| What you should do |
Can you rescale the listing between the lines holding "You are a GUI" and "click(x=371, y=1261)", inclusive, rewriting those lines in full with each click coordinate in the answer multiplied by 0.3 and rounded to a whole number, halves up? Leave out the pictures.

| Input data |
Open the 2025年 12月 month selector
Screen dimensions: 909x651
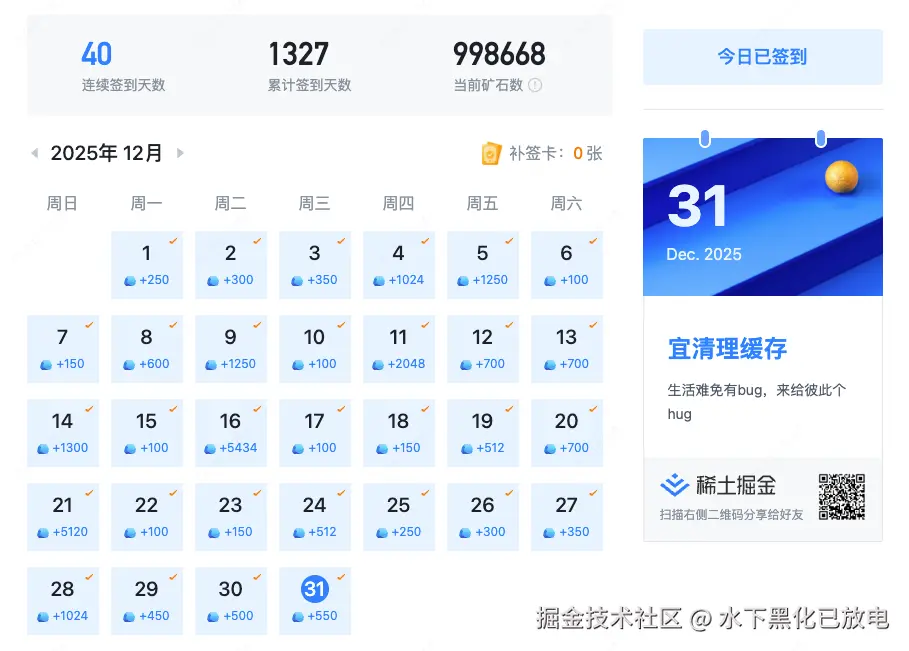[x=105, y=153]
---
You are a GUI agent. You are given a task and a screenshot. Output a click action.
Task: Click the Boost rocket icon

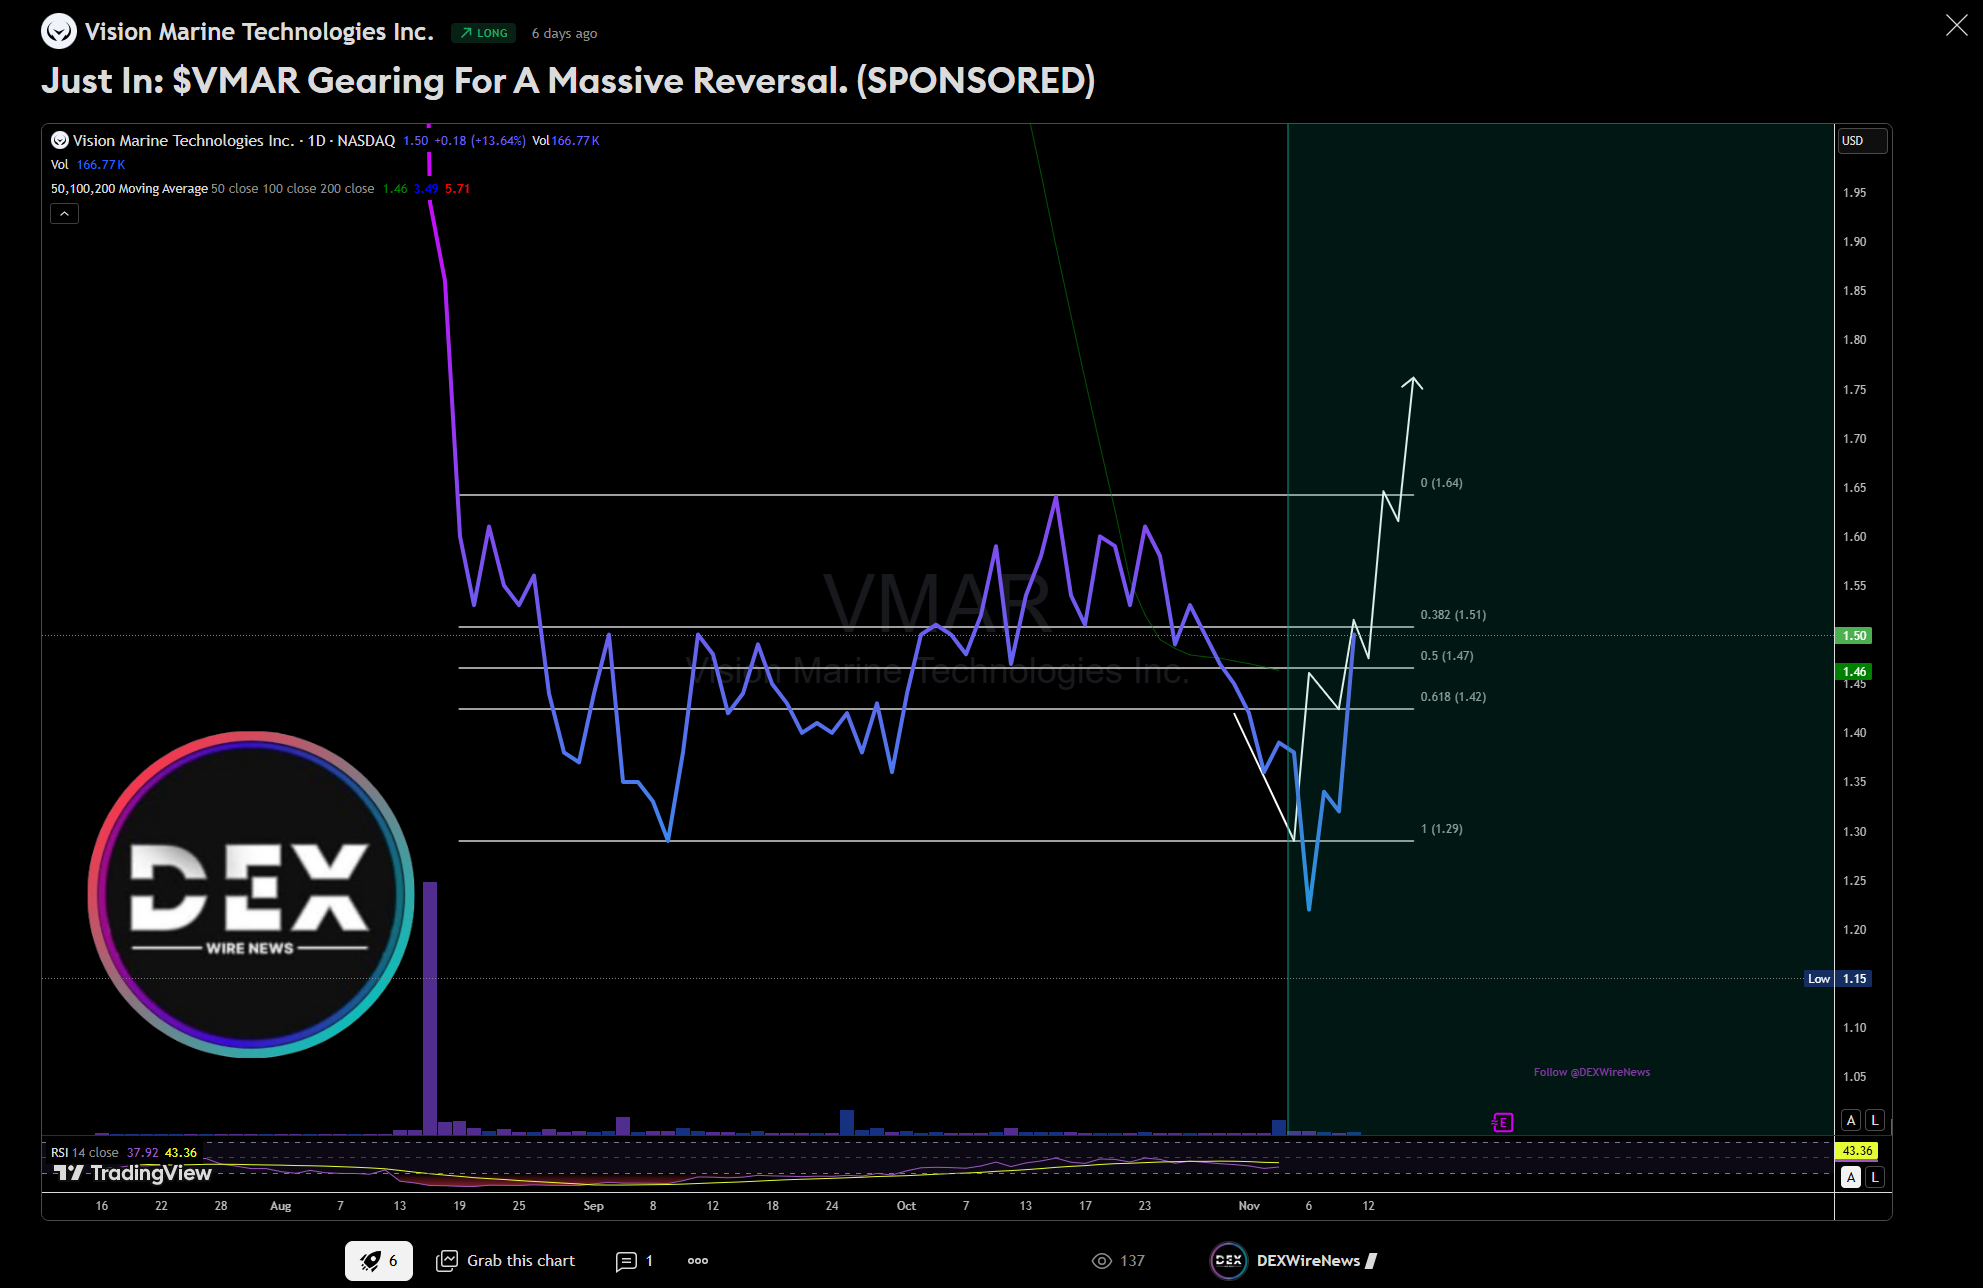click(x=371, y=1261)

| Solution to this problem |
You are a GUI agent. You are given a task and a screenshot. Output a click action.
Task: Click the Boost rocket icon

click(x=111, y=378)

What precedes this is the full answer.